GOAL =
Reproduce the data below verbatim, line for line.

ENTRIES SUPPLIED =
◇ ◇ ◇

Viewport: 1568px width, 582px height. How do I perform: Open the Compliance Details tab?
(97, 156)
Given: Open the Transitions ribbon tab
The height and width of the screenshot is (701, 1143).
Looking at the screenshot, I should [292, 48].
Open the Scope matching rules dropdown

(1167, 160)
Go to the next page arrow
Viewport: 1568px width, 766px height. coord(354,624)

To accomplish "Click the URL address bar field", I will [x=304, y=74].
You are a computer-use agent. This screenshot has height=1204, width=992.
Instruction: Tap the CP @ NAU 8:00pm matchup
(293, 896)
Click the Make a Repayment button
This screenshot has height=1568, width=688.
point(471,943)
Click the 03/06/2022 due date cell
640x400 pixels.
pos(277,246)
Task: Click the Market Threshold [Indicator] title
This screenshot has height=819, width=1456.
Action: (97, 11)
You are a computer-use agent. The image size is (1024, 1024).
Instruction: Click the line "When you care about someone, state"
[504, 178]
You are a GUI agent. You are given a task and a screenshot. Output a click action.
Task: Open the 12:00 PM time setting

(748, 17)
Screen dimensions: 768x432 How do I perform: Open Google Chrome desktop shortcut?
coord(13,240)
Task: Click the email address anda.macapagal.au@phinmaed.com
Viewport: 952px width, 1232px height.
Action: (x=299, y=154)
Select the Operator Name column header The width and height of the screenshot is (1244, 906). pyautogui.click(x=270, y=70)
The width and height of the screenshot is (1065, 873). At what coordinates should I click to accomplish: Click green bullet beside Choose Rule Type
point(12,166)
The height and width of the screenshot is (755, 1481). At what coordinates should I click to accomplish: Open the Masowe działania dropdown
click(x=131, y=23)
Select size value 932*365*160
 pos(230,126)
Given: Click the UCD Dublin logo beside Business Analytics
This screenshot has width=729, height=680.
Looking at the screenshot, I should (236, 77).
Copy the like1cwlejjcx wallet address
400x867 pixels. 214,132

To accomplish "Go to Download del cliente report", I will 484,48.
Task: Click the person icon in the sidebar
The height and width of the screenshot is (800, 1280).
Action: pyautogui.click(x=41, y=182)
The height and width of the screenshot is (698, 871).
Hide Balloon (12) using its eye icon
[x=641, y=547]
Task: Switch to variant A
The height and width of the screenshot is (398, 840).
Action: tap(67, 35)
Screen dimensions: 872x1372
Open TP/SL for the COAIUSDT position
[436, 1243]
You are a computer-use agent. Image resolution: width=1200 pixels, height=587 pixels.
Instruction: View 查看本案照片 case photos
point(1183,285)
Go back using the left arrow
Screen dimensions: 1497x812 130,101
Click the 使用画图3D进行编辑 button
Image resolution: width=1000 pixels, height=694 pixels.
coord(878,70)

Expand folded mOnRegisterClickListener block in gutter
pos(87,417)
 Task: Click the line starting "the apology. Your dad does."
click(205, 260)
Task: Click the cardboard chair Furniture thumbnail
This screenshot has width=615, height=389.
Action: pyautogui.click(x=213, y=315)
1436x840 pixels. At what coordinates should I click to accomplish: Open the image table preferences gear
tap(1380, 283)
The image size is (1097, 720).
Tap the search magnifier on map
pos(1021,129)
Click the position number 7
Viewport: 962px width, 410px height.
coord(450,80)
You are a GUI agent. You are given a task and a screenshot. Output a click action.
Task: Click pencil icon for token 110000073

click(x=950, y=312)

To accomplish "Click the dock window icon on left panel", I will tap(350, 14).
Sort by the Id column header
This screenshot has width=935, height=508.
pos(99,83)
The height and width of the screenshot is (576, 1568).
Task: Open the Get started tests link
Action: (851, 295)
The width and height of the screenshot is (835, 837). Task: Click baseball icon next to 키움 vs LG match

◇ ◇ ◇

OUTPUT BELOW =
Viewport: 1568px width, 582px height. How do I perform: Open the Compliance Details tab?
(97, 156)
Given: Open the Transitions ribbon tab
The height and width of the screenshot is (701, 1143).
Looking at the screenshot, I should [292, 48].
Open the Scope matching rules dropdown

(1167, 160)
Go to the next page arrow
Viewport: 1568px width, 766px height. coord(354,624)

To accomplish "Click the URL address bar field", I will [x=304, y=74].
You are a computer-use agent. This screenshot has height=1204, width=992.
Instruction: Tap the CP @ NAU 8:00pm matchup
(293, 896)
Click the Make a Repayment button
This screenshot has height=1568, width=688.
point(471,943)
Click the 03/06/2022 due date cell
640x400 pixels.
pos(277,246)
Task: Click the Market Threshold [Indicator] title
This screenshot has height=819, width=1456.
Action: (97, 11)
You are a computer-use agent. The image size is (1024, 1024).
Instruction: Click the line "When you care about someone, state"
[504, 178]
You are a GUI agent. You are given a task and a screenshot. Output a click action.
Task: Open the 12:00 PM time setting

(748, 17)
Screen dimensions: 768x432 How do I perform: Open Google Chrome desktop shortcut?
coord(13,240)
Task: Click the email address anda.macapagal.au@phinmaed.com
Viewport: 952px width, 1232px height.
Action: (x=299, y=154)
Select the Operator Name column header The width and height of the screenshot is (1244, 906). pyautogui.click(x=270, y=70)
The width and height of the screenshot is (1065, 873). At what coordinates should I click to accomplish: Click green bullet beside Choose Rule Type
point(12,166)
The height and width of the screenshot is (755, 1481). At what coordinates should I click to accomplish: Open the Masowe działania dropdown
click(x=131, y=23)
Select size value 932*365*160
 pos(230,126)
Given: Click the UCD Dublin logo beside Business Analytics
This screenshot has width=729, height=680.
Looking at the screenshot, I should (236, 77).
Copy the like1cwlejjcx wallet address
400x867 pixels. 214,132

To accomplish "Go to Download del cliente report", I will 484,48.
Task: Click the person icon in the sidebar
The height and width of the screenshot is (800, 1280).
Action: pyautogui.click(x=41, y=182)
The height and width of the screenshot is (698, 871).
Hide Balloon (12) using its eye icon
[x=641, y=547]
Task: Switch to variant A
The height and width of the screenshot is (398, 840).
Action: tap(67, 35)
Screen dimensions: 872x1372
Open TP/SL for the COAIUSDT position
[436, 1243]
You are a computer-use agent. Image resolution: width=1200 pixels, height=587 pixels.
Instruction: View 查看本案照片 case photos
point(1183,285)
Go back using the left arrow
Screen dimensions: 1497x812 130,101
Click the 使用画图3D进行编辑 button
Image resolution: width=1000 pixels, height=694 pixels.
coord(878,70)

Expand folded mOnRegisterClickListener block in gutter
pos(87,417)
 Task: Click the line starting "the apology. Your dad does."
click(205, 260)
Task: Click the cardboard chair Furniture thumbnail
This screenshot has width=615, height=389.
Action: pyautogui.click(x=213, y=315)
1436x840 pixels. At what coordinates should I click to accomplish: Open the image table preferences gear
tap(1380, 283)
The image size is (1097, 720).
Tap the search magnifier on map
pos(1021,129)
Click the position number 7
Viewport: 962px width, 410px height.
coord(450,80)
You are a GUI agent. You are given a task and a screenshot. Output a click action.
Task: Click pencil icon for token 110000073

click(x=950, y=312)

To accomplish "Click the dock window icon on left panel", I will tap(350, 14).
Sort by the Id column header
This screenshot has width=935, height=508.
pos(99,83)
The height and width of the screenshot is (576, 1568).
Task: Open the Get started tests link
Action: (851, 295)
The width and height of the screenshot is (835, 837). Task: Click baseball icon next to 키움 vs LG match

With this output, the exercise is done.